#### Tarefa proposta
Enumere, na ordem em que aparecem, as consequências das mudanças climáticas que o texto sobre a COP 30 cita ao falar da adaptação.

Como sabemos, a COP 30, a Conferência das Nações Unidas sobre Mudanças Climáticas, será realizada este ano, em novembro, em Belém do Pará.

Ela desperta esperança, já que será realizada em um país governado pela esquerda, sob a égide do presidente Lula. Mas é preciso constatar que o maior poluidor do planeta, os Estados Unidos, estará ausente, já que Donald Trump – negacionista fanático das mudanças climáticas – retirou seu país dessa instância internacional

Infelizmente, uma decisão recente das autoridades brasileiras lança uma sombra sobre esta reunião: a autorização para explorar o petróleo localizado no fundo do mar, perto da foz do Amazonas. Os ecologistas brasileiros denunciam essa decisão, que representa um risco enorme — em caso de acidente com as perfurações marítimas — de uma “onda negra” destruir os frágeis ecossistemas da floresta amazônica.

Além disso, se as enormes quantidades de petróleo depositadas no fundo do mar nessa região forem extraídas, comercializadas e queimadas, isso será uma contribuição decisiva para a mudança climática.

Nessas condições, o que se pode esperar dessa COP 30? É preciso dizer que o balanço das 29 anteriores não é glorioso: é verdade que algumas resoluções foram tomadas, mas… nunca foram postas em prática. As emissões nunca pararam de crescer, o acúmulo de gases de efeito estufa atingiu proporções sem precedentes e o limite perigoso de 1,5°C (acima da era pré-industrial) já foi atingido.

Quais são as ambições dos organizadores da nova COP? Podemos ter uma ideia ao ler uma entrevista recente com André Correa do Lago, nomeado por Lula para presidir a COP 30. Diplomata com longa experiência em desenvolvimento sustentável, ele é atualmente Secretário de Clima, Energia e Desenvolvimento do Ministério das Relações Exteriores do Brasil. Nessa entrevista, Corrêa do Lago declara: “Gostaria muito que as pessoas se lembrassem da COP 30 como uma COP da adaptação”.

2.

O que isso significa? Certamente, a adaptação às consequências das mudanças climáticas – incêndios florestais, tornados, inundações catastróficas, temperaturas insuportáveis, secas, desertificação, falta de água doce, aumento do nível do mar, etc. (a lista é imensa) – é necessária, especialmente nos países do Sul, primeiras vítimas desses danos.

Mas dar prioridade à “adaptação” em vez da “prevenção” é uma forma indireta de se resignar à inevitabilidade das mudanças climáticas. É um discurso que se ouve cada vez mais entre os governantes de diferentes países do mundo.

A lógica desse argumento é simples: como é impossível prescindir dos combustíveis fósseis, do transporte globalizado de mercadorias, da agricultura industrial e de outras múltiplas atividades econômicas responsáveis pelas mudanças climáticas, mas necessárias para o bom funcionamento da economia capitalista, só nos resta a possibilidade de nos adaptarmos.

#### Listagem de registros

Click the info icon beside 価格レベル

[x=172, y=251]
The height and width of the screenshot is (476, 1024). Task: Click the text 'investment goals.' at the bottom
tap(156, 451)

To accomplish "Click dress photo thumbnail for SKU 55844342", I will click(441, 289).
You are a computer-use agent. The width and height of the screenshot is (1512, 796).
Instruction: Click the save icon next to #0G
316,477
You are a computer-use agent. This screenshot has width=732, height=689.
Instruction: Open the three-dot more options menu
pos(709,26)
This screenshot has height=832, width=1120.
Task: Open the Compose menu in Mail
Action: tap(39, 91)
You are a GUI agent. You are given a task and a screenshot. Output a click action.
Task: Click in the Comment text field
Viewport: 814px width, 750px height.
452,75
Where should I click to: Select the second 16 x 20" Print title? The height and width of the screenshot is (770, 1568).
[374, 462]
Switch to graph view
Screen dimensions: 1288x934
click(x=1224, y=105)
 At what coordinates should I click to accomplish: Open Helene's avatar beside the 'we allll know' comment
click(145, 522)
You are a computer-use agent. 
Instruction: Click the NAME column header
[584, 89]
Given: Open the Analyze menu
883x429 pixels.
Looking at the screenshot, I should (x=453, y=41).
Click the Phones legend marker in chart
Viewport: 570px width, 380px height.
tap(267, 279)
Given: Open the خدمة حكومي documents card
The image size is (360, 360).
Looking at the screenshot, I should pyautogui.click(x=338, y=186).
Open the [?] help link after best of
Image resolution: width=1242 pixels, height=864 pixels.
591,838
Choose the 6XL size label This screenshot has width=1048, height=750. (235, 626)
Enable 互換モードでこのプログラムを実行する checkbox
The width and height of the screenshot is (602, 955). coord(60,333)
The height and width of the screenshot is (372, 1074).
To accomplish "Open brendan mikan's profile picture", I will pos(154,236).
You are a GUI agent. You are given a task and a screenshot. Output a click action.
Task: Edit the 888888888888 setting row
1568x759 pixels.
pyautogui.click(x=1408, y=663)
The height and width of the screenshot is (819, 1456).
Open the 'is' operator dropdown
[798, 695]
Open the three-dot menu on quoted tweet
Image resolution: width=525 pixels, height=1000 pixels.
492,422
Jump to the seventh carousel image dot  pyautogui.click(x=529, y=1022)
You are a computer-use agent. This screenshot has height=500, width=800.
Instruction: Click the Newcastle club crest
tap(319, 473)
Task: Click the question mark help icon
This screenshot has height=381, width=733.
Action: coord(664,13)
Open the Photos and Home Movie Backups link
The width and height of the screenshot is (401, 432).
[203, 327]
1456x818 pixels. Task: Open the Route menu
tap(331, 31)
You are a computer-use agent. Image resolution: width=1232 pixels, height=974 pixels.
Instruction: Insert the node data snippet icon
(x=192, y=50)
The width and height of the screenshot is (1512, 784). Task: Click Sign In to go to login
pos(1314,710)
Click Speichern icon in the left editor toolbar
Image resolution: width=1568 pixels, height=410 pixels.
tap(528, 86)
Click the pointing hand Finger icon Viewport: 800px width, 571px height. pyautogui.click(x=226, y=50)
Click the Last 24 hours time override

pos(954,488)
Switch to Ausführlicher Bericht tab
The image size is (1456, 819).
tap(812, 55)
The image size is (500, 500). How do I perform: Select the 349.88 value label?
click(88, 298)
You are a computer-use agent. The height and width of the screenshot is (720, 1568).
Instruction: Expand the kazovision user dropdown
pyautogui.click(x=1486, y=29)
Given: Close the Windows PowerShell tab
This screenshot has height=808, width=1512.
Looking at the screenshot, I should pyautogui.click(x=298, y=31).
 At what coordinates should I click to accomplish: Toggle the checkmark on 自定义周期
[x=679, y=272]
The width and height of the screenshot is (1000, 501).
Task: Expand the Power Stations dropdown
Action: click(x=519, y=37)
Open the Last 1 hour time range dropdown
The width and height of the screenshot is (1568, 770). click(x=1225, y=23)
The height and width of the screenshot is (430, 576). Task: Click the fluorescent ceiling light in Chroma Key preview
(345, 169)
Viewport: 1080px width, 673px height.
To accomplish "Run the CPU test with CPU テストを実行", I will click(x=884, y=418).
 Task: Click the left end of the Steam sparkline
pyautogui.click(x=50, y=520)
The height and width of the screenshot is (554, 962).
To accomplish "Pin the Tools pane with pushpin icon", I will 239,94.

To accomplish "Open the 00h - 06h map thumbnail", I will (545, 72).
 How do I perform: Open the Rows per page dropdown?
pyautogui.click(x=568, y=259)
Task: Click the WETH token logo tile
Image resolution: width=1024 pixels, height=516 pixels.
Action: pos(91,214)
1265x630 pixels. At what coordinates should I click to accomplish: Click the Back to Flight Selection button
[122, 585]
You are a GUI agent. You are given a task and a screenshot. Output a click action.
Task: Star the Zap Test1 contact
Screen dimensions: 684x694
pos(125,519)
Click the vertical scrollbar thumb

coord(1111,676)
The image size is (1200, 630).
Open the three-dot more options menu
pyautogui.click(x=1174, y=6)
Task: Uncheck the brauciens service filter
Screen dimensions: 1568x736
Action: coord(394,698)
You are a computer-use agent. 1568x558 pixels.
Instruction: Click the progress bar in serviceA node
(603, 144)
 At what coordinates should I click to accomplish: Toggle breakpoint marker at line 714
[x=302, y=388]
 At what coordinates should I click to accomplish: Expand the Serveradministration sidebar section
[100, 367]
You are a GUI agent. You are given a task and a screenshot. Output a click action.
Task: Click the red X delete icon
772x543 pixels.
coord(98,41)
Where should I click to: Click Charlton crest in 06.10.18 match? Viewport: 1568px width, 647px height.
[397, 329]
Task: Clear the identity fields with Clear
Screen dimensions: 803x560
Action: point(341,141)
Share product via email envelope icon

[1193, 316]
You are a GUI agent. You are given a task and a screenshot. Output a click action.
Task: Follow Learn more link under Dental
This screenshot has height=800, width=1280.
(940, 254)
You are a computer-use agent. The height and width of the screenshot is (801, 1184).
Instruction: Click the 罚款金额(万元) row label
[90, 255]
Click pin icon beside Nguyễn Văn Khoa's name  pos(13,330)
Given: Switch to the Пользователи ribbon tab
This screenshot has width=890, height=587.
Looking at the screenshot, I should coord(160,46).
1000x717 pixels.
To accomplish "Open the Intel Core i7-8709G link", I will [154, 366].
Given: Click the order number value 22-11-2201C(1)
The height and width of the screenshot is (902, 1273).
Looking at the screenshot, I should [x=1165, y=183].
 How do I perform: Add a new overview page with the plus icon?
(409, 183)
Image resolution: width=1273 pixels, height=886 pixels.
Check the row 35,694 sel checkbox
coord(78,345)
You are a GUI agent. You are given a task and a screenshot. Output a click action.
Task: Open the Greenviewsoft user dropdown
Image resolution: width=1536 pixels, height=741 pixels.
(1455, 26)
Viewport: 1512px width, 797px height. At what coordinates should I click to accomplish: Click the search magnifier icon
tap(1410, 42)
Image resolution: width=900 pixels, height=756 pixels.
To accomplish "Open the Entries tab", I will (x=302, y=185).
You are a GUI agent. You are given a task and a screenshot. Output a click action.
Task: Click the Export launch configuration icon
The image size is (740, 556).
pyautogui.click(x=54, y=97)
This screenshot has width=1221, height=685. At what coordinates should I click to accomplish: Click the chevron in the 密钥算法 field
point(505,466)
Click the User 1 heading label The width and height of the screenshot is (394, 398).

#### Resultado da tarefa
incêndios florestais, tornados, inundações catastróficas, temperaturas insuportáveis, secas, desertificação, falta de água doce, aumento do nível do mar